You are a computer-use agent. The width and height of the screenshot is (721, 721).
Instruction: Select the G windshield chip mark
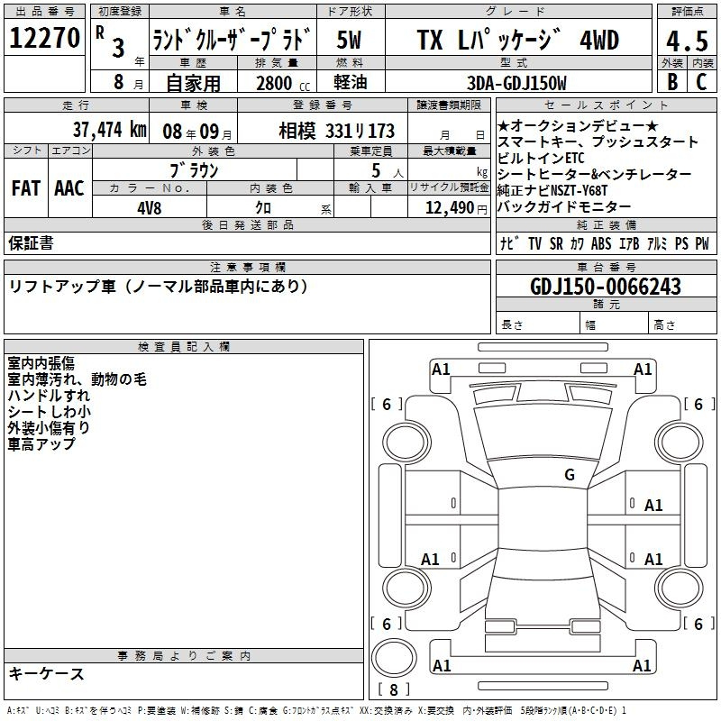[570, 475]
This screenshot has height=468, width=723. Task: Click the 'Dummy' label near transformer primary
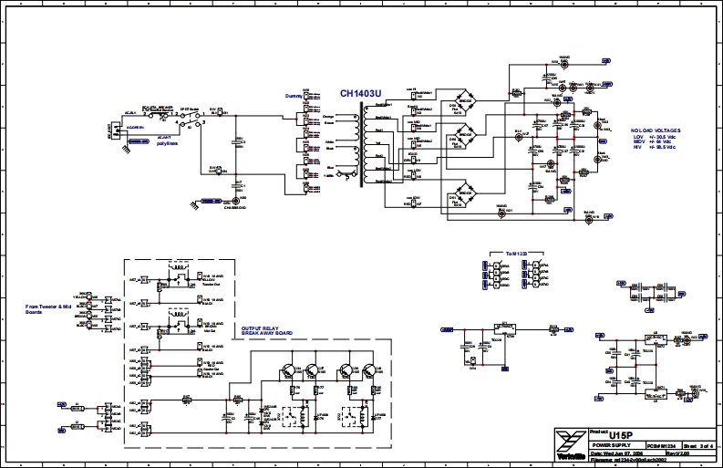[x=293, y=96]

• _TO DO_
Please give back the data above word for word, with no pictures included.

• _SOLUTION_
You are a computer-use agent. The width and height of the screenshot is (721, 721).
Instruction: Select the G windshield chip mark
[570, 475]
This screenshot has height=468, width=723. Task: Click the 'Dummy' label near transformer primary
[x=293, y=96]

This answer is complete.